Populism on the Left and the Right is shaping debate in the early days of both contests for presidential nominations.

Establishment leaders in both parties are faced with the same question: will the fire still be blazing or burned out by the time voters go to the polls?

Plus, the Obama administration responds to the heroin overdose epidemic, and Amazon's founder strikes back at the New York Times.

Image: Senator Bernie Sanders speaks at a rally; Credit: Benjamin Kerensa

Producers:
Benjamin Gottlieb
Paul von Zielbauer
Evan George

The White House Opens a New Front on the Heroin Overdose Epidemic 6 MIN, 30 SEC

A steep increase in deaths from overdoses of heroin has increased pressure to find alternatives to the so-called War on Drugs. Today, the Obama Administration has announced an innovative initiative.

Marc Fisher is part of a team at the Washington Post spending a year studying the heroin epidemic.

Guests:
Marc Fisher, Washington Post (@marcfisher)

Political Outsiders: How Long Will They Last? 34 MIN, 43 SEC

Republican Donald Trump says, “The beauty of me is that I am very rich.”

Democratic-Socialist Bernie Sanders rails against the power of the “billionaire class.”

They’re about as different as it’s possible for candidates to be… but they’re similar in one very important way: each is “separating himself from the political and economic system that many everyday Americans view as rigged against them.” That’s according to Philip Rucker, national political correspondent for the Washington Post.

Guests:
Philip Rucker, Washington Post (@PhilipRucker)
Norman Ornstein, American Enterprise Institute (@NormOrnstein)
Steve Deace, Washington Times (@SteveDeaceShow)
EJ Juarez, Progressive Majority Washington (@EliseoJJuarez)

The Bruising Workplace Culture at Amazon 8 MIN, 49 SEC

The founder of one of America’s largest online retailers is taking exception to a lengthy report that called Amazon a “bruising workplace” for both executives and rank and file employees.

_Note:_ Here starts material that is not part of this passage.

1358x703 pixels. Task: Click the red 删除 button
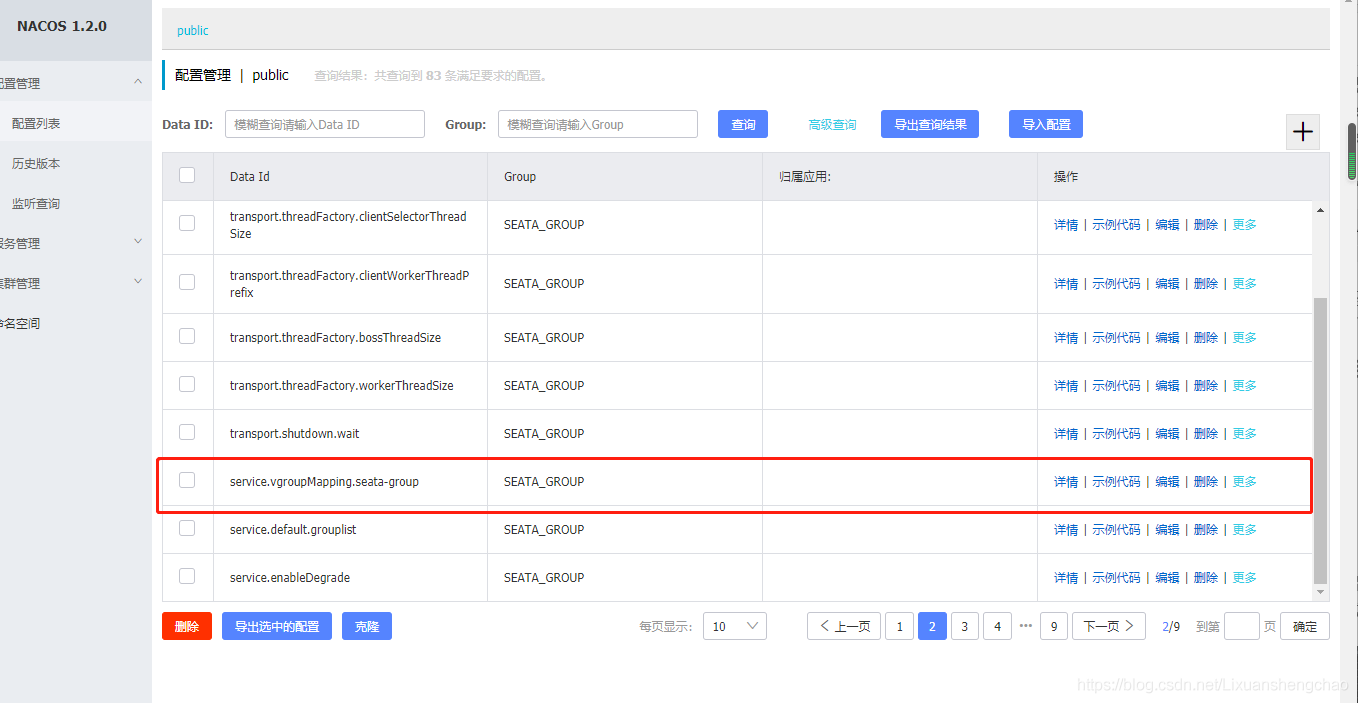[x=187, y=626]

Saturday's New York Times described Amazon as a workplace where employees are so harshly treated they cry at their desks and where executives are regularly managed out rather than being allowed to recover from cancer, miscarriages or other personal crises. Jeff Bezos, Amazon’s founder and chief executive, says he didn’t recognize the Amazon he knows—and that “tolerance for such lack of empathy needs to be zero.”